NSF PA/M 04-06 - February 20, 2004

Sherry Farwell Named to Head NSF EPSCoR Program

ARLINGTON, VA—The National Science Foundation has named chemist and veteran administrator Sherry O. Farwell to head the Foundation's Experimental Program to Stimulate Competitive Research (EPSCoR).

The program, targeted at states that historically have received a relatively small proportion of NSF research funding, promotes development of science and technology resources through partnerships involving a state's universities, industry and government, as well as the federal research and development enterprise. The program's current budget is more than $90 million. EPSCoR's goal is to maximize the potential inherent in a state's science and technology resources and encourage use of those resources as a foundation for economic growth.

Farwell will serve in a consulting capacity immediately and assume the position full-time at NSF headquarters in July.

Farwell currently serves as Dean of Graduate Education and Research and Professor of Atmospheric Sciences at the South Dakota School of Mines and Technology. He also holds concurrent positions as Co-Director of the state's NSF-EPSCoR Program and Director of the state's NASA-EPSCoR Program. His experience as a successful educator and researcher includes former academic positions at Washington State University and the University of Idaho.

NSF Director Rita Colwell selected Farwell as the result of an extensive nationwide search. "Sherry has a detailed knowledge of EPSCoR and the challenges that states face in developing their resources. I am convinced he will strengthen our partnerships and provide innovative leadership to this most important part of the NSF portfolio."

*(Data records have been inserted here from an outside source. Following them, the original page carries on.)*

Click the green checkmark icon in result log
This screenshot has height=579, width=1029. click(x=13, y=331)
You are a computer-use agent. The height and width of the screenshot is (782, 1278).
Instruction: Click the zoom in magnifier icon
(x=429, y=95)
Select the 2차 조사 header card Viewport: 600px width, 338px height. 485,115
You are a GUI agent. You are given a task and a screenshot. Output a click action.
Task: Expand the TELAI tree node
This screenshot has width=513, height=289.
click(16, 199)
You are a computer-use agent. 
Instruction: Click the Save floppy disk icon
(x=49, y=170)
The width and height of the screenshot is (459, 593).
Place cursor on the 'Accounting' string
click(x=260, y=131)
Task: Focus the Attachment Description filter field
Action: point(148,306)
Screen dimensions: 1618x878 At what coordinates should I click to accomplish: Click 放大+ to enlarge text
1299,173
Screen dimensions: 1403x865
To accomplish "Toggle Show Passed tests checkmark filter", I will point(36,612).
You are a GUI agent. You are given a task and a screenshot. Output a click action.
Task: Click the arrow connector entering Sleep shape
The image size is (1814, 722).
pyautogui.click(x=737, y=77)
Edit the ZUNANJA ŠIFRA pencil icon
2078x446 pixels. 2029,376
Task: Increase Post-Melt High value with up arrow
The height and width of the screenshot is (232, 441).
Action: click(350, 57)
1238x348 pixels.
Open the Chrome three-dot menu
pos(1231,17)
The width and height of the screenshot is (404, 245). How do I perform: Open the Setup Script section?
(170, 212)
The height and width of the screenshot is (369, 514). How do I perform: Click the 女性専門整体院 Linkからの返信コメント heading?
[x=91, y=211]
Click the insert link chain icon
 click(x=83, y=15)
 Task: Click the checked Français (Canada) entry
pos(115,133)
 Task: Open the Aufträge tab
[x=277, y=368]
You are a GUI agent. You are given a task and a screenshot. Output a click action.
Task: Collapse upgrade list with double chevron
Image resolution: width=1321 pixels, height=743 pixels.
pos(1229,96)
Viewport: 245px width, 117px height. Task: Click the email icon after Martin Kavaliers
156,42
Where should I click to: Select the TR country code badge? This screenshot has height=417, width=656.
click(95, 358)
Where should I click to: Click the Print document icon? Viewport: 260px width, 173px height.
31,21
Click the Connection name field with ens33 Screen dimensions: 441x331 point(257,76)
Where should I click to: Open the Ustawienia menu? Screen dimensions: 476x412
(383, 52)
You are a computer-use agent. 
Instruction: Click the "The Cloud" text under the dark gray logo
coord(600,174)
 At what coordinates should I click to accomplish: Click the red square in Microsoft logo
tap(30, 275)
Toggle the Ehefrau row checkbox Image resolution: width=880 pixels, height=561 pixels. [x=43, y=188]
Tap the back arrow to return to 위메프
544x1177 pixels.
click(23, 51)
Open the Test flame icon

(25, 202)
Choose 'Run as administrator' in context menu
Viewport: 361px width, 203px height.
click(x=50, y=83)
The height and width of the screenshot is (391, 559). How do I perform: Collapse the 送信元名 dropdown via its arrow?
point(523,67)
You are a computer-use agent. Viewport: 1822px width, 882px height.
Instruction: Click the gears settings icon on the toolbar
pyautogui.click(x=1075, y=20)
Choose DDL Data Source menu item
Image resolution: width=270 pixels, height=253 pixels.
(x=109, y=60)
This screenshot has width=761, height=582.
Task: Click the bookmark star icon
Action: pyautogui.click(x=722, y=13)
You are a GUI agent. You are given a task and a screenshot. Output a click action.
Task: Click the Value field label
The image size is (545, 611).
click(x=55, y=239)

Farwell holds a Ph.D. in analytical chemistry from Montana State University. In addition to the positions named above, he serves as director of the South Dakota Space Grant Consortium. Farwell is familiar with NSF through previous assignments as a program director, expert consultant and external reviewer and panel member.


The National Science Foundation (NSF) is an independent federal agency that supports fundamental research and education across all fields of science and engineering, with an annual budget of nearly $5.3 billion. NSF funds reach all 50 states through grants to nearly 2,000 universities and institutions. Each year, NSF receives about 30,000 competitive requests for funding, and makes about 10,000 new funding awards. The NSF also awards over $200 million in professional and service contracts yearly.